TASK DETAILS >> Present every line of the entries below as a Markdown table with the columns Number and Entry line, one row per line, skipping any blank lines. Leave the pictures out of your answer.

─── TASK INPUT

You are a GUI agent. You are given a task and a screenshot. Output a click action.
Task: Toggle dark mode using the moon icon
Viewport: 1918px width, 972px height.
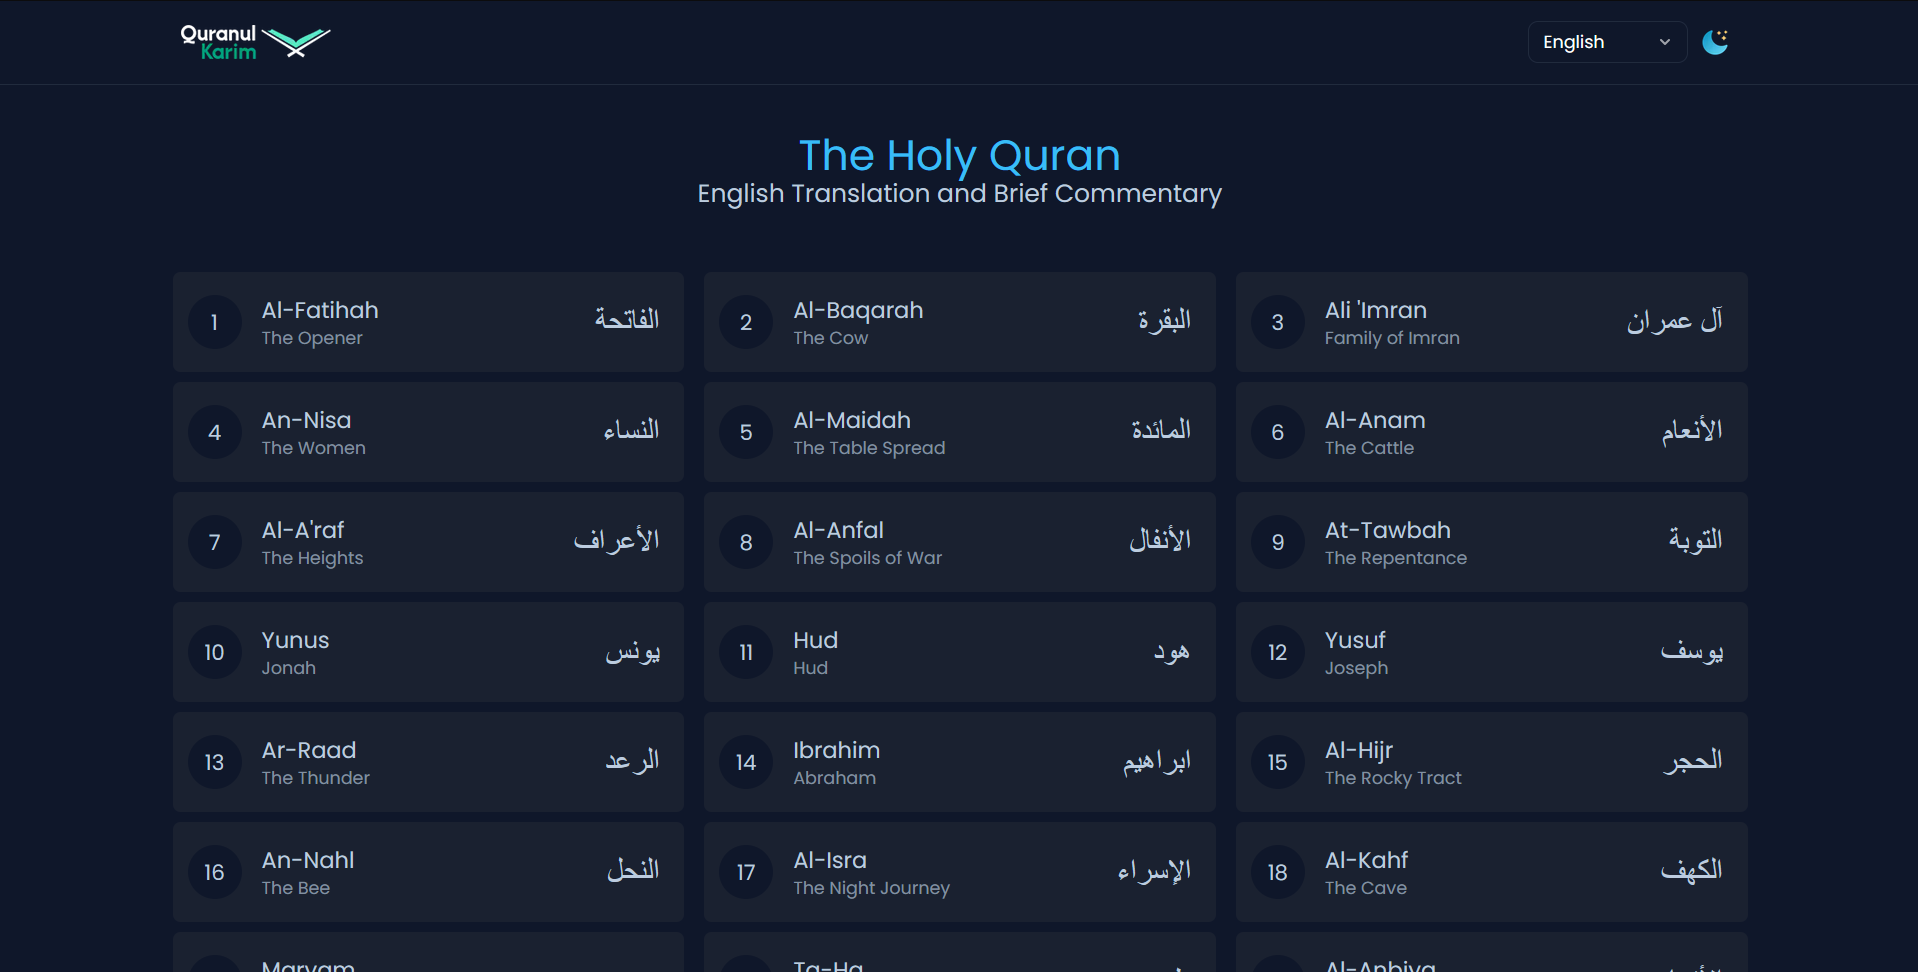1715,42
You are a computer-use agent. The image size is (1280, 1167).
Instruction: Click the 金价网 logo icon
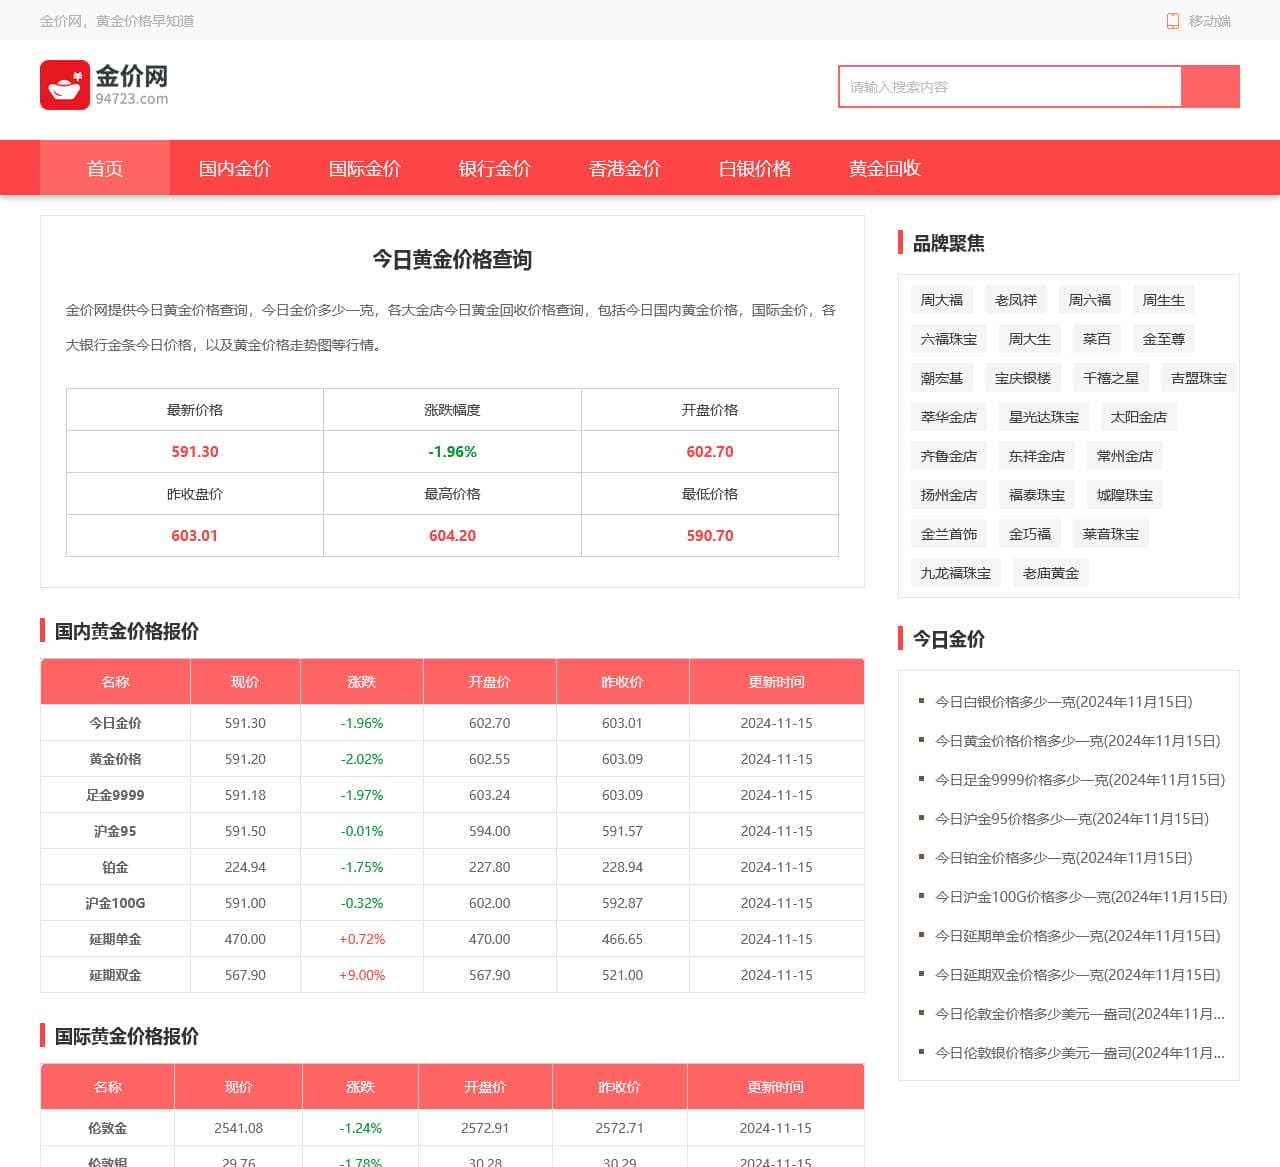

──────

RESPONSE >>
| Number | Entry line |
|---|---|
| 1 | You are a GUI agent. You are given a task and a screenshot. Output a click action. |
| 2 | Task: Toggle dark mode using the moon icon |
| 3 | Viewport: 1918px width, 972px height. |
| 4 | 1715,42 |
| 5 | You are a computer-use agent. The image size is (1280, 1167). |
| 6 | Instruction: Click the 金价网 logo icon |